19 ncu dakikada -artık kazaen demek lazım- attığı golle maçı alıveriyor. biraz futbol oynasa, hani galibiyet hakkıydı diyeceğiz. ne gezer? bir dağınıklık, bir gevşeklik, bir yavanlık... fenerbahçe'yi altay karşısında ayakta tutmaya çalışan direkleri -osman, basri ve şükrü- de olmasa milli ligte puan kaybetmeyen takım kalmayacak. geriden başlıyalım; şükrü vazifesini yapıyor. osman bir cankurtaran. nedim'in idarecilerin tabiriyle sahada sadece fırması geziniyor. iki yan haf avni ve akgün bir şeyler yapmanın lüzumuna inanmışlar gibi. ama fenerbahçe futbolu neticeye götüren iki yan haf böyle mi olmalı? basri, naci'nin yerini dolduruyor. zaten haf hattında bir o var. hatalarından bek mevkiine kaçışlarından ayrılıveriyor.
hücum hattında mikro mustafa, yine arı gibi. fakat bal yapmıyor. ergun ilk devrede aktif, ikinci devrede o da kendisinin rüzgara bırakıyor. santrafor oynadığı müddet içinde yüksel, atılan golün sahibidir. sonra sol açığa geçiyor ve çalışıyor. şeref'i tanımak güç. o ne biçim top kontrolü, o ne biçim toplara giriş? santrhaf kazım'a mahkum, yerinden kıpırdamıyor. ya lefter? oynuyor mu? dedirtecek kadar kayıp. bazen görülüyor, o da... altay müdafaasına takılıp kaldığı anlarda. 40 dakikalık niyazi de ise bir şeyler, takım için bir gayret bulumak hakkatten zor...
işte dünkü fenerbahçe, işte dün izmir'de milli lig maçı kazanan takım...

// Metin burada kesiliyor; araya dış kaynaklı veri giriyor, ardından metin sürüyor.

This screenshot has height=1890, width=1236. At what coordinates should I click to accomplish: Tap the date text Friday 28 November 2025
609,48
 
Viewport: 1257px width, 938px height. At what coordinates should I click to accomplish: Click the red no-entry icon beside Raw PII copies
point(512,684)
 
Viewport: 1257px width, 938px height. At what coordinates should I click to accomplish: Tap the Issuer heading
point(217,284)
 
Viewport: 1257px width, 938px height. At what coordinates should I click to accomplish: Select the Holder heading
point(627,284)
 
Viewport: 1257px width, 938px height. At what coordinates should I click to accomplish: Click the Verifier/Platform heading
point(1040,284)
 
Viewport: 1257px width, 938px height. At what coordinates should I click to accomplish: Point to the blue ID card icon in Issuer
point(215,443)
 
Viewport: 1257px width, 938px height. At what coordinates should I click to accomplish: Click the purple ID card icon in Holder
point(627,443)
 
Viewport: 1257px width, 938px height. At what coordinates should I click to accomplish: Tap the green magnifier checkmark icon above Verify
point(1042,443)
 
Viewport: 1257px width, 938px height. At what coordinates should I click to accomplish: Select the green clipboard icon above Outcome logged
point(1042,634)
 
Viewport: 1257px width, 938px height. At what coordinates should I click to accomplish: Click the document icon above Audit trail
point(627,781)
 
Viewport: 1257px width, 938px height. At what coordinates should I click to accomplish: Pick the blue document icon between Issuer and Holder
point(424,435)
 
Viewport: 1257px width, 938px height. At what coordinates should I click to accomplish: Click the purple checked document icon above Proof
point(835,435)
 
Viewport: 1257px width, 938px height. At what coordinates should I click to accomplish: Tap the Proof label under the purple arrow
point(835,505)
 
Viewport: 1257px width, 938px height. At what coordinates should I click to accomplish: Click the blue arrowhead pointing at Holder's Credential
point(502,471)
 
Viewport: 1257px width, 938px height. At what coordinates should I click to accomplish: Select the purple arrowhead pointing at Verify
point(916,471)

fenerbahçe dünkü oyununu bugün izmirspor karşısında da tekrarladığı taktirde, neticeyi tahmin kolaydır; bu da, mağlubiyet olacaktır.
altay dün en azından bir beraberlik kaçırdı. son dakikada önder ayağına uzanan o gollük pası şükrü'ye kaptırmayıp, önündeki kalenin sağına veya soluna kaydırabilse, altay hakkı olan beraberliği temin edecekti. altay'ı geçen haftaya nazaran daha derli toplu, daha şuurlu bir tempo içinde oynar gördük. taktik oyunlarına başvurmadan rahat ve gösterişsiz bir futbola giden siyah-beyazlı takımın en büyük kusuru bilhassa ikinci devredeki üstünlüğü devamınca pozisyonları şut olarak değerlendirememesiydi.
maçtan notlar
fenerbahçe büyük bir tazahürat arasında sahaya çıktı. havanın güzel, tribünlerin dolu oluşu, iyi bir futbol müjdeliyordu. ama ne yazık ki fenerbahçe ve altay 90 dakikayı sıkıcı, seyirci için rahatsız edici bir şekilde koyabilmekte, ellerinden geleni yaptılar.
fenerbahçe ilk tehlikeyi 15 inci dakikada yarattı. niyazi'nin korneri altay filelerini tehdit ederken altan davranıp topu yine kornere attı.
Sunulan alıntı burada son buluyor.